Department of Radiation Oncology.
Department of Obstetrics & Gynecology.
JCI Insight. 2018 Feb 8;3(3). doi: 10.1172/jci.insight.98096.
Cancer stem cells (CSCs) - known to be resistant to genotoxic radiation and chemotherapy - are fundamental to therapy failure and cancer relapse. Here, we reveal that glioma CSCs are hypersensitive to radiation, but a temporal DNA repair mechanism converts the intrinsic sensitivity to genomic instability and treatment resistance. Transcriptome analysis identifies DNA-dependent protein kinase (DNA-PK) as a predominant DNA repair enzyme in CSCs. Notably, DNA-PK activity is suppressed after irradiation when ROS induce the dissociation of DNA-PKcs with Ku70/80, resulting in delayed DNA repair and radiosensitivity; subsequently, after ROS clearance, the accumulated DNA damage and robust activation of DNA-PK induce genomic instability, facilitated by Rad50-mediated cell-cycle arrest, leading to enhanced malignancy, CSC overgrowth, and radioresistance. Finally, we show a requisite in vivo role for DNA-PK in CSC-mediated radioresistance and glioma progression. These findings identify a time-sensitive mechanism controlling CSC resistance to DNA-damaging treatments and suggest DNA-PK/Rad50 as promising targets for CSC eradication.
癌症干细胞(CSCs)——已知对遗传毒性辐射和化疗具有抗性——是治疗失败和癌症复发的基础。
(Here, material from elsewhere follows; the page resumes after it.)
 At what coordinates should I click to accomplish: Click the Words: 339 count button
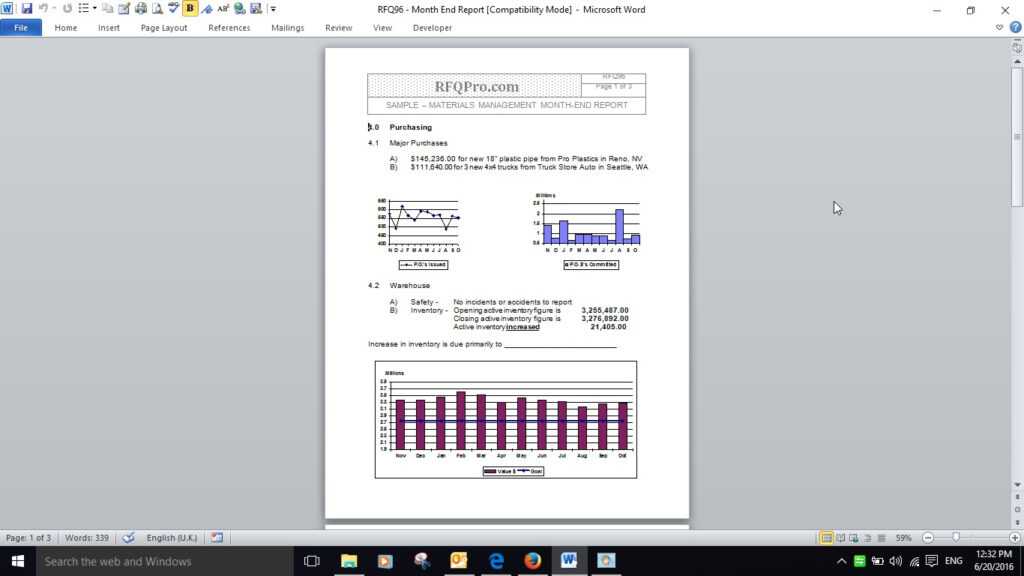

在这里,我们揭示了神经胶质瘤 CSCs 对辐射高度敏感,但一个暂时的 DNA 修复机制将内在的敏感性转化为基因组不稳定性和治疗抗性。转录组分析将 DNA 依赖性蛋白激酶 (DNA-PK) 鉴定为 CSCs 中的主要 DNA 修复酶。值得注意的是,当 ROS 诱导 DNA-PKcs 与 Ku70/80 解离时,DNA-PK 活性在照射后受到抑制,导致 DNA 修复和放射敏感性延迟;随后,ROS 清除后,积累的 DNA 损伤和 DNA-PK 的强烈激活通过 Rad50 介导的细胞周期阻滞诱导基因组不稳定性,从而增强恶性、CSC 过度生长和放射抗性。最后,我们证明了 DNA-PK 在 CSC 介导的放射抗性和神经胶质瘤进展中的体内必需性。这些发现确定了一种控制 CSC 对 DNA 损伤性治疗的抗性的时间敏感机制,并表明 DNA-PK/Rad50 是消除 CSC 的有前途的靶标。